Il bello delle biblioteche è che puoi prendere in prestito un DVD al volo per goderti un film mentre stai stirando: è proprio quello che faccio stasera, prima di cena, senza neppure consumare Giga di connessione. Prima di uscire dall’ufficio ho preso in prestito Downsizing, un film del 2017 con Matt Demon nel ruolo di Paul Safranek, un uomo comune alle prese con i debiti da pagare e un desiderio di miglioramento sociale ed economico al di fuori della sua portata.
Il mondo va a rotoli: mentre i singoli inseguono impossibili sogni di ricchezza, l’ambiente naturale soffre in modo irreversibile della sovrappopolazione e degli effetti dell’inquinamento. Uomini e natura sono entrambi infelici e malati. Per fortuna dalla Norvegia sembra giungere una soluzione rivoluzionaria: grazie ad un procedimento scientifico privo di effetti indesiderati, gli uomini possono decidere di rimpicciolirsi fino ad assumere le dimensioni di un pacchetto di sigarette. Grazie al rimpicciolimento, non soltanto il loro consumo di energia si riduce drasticamente, garantendo al pianeta ancora secoli e secoli di vita, ma il loro tenore di vita cresce in modo esponenziale, potendosi finalmente permettere esistenze favolose, sia pure in misura lillipuziana.
Per questo Paul, dopo aver sentito le storie di amici che hanno cambiato vita, trasferendosi nelle tante mini-comunità che hanno preso piede anche negli Stati Uniti, decide di affrontare questa mutazione, lasciandosi alle spalle tutte le preoccupazioni della vita normale per vivere in modo splendido in una delle mini-metropoli popolate da persone miniaturizzate, ricchissime e felici.
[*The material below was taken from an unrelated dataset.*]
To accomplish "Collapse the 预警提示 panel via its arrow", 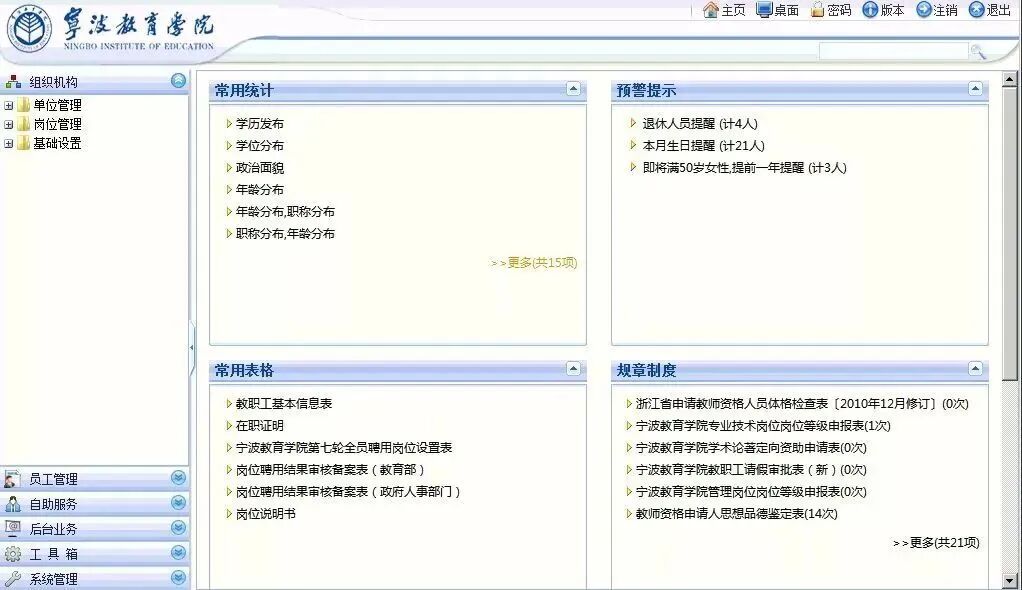I will point(973,90).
Peccato che la moglie di Paul cambia idea proprio ad un passo dall’inizio della procedura, lasciandolo da solo a far fronte al mondo di là.
Qui la vicenda va avanti, tra gli Stati Uniti e la Norvegia, offrendo a Paul gli assaggi della nuova vita felice (che poi tanto felice non è), accanto alla inattesa scoperta di un mondo clandestino popolato da disgraziati, che dalla miniaturizzazione sembra non abbiano ricavato un pari accesso alla Terra Promessa.
Ma gli uomini normali, nel frattempo, hanno continuato a depredare e distruggere il pianeta, giungendo anche a coltivare campagne d’odio nei confronti dei “mini”, che fanno i signori senza pagare le tasse né muovere l’economia come dovrebbero fare: alla vigilia del collasso ambientale, la antica colonia norvegese di “mini” si prepara ad una migrazione sotterranea, dove rimarrà 8000 anni al riparo dalla catastrofe, per lasciare una traccia, sia pure in miniatura, della specie umana e poter ricostruire una nuova civiltà, quando il peggio sarà passato.
Il film è carino, e non a caso è stato a suo tempo apprezzato per il suo messaggio velatamente “ecologista”, espresso in chiave metaforica. In effetti il significato autentico del termine “downsizing” non conduce al rimpicciolimento fisico degli esseri umani, ma consiglia una scelta di riduzione dei consumi (e quindi dei rifiuti non compostabili) che fa bene non solo al pianeta, ma anche alle singole persone, offrendo loro l’opportunità di alleggerire l’impronta ecologica assieme alle preoccupazioni per il possesso di cose che non sono in grado di garantire la felicità. Paradossalmente nel film ciò che induce alla scelta di miniaturizzarsi non è il desiderio di salvare il Pianeta Terra, ma è l’inesauribile istinto a possedere tutto ciò che nella vita a dimensione normale è stato negato: una villa enorme, il tempo per giocare a golf, la fine del lavoro, uno stile di vita caratterizzato dall’accesso ai beni più esclusivi sborsando solo pochi dollari.
Un film godibile, che però lascia un piccolo spazio al pensiero sul futuro della specie umana, che – non potendo miniaturizzarsi – dovrà fare i conti alle sue dimensioni normali con un modello di sviuppo che no funziona più e che ci porta dritti dritti verso una fine ingloriosa.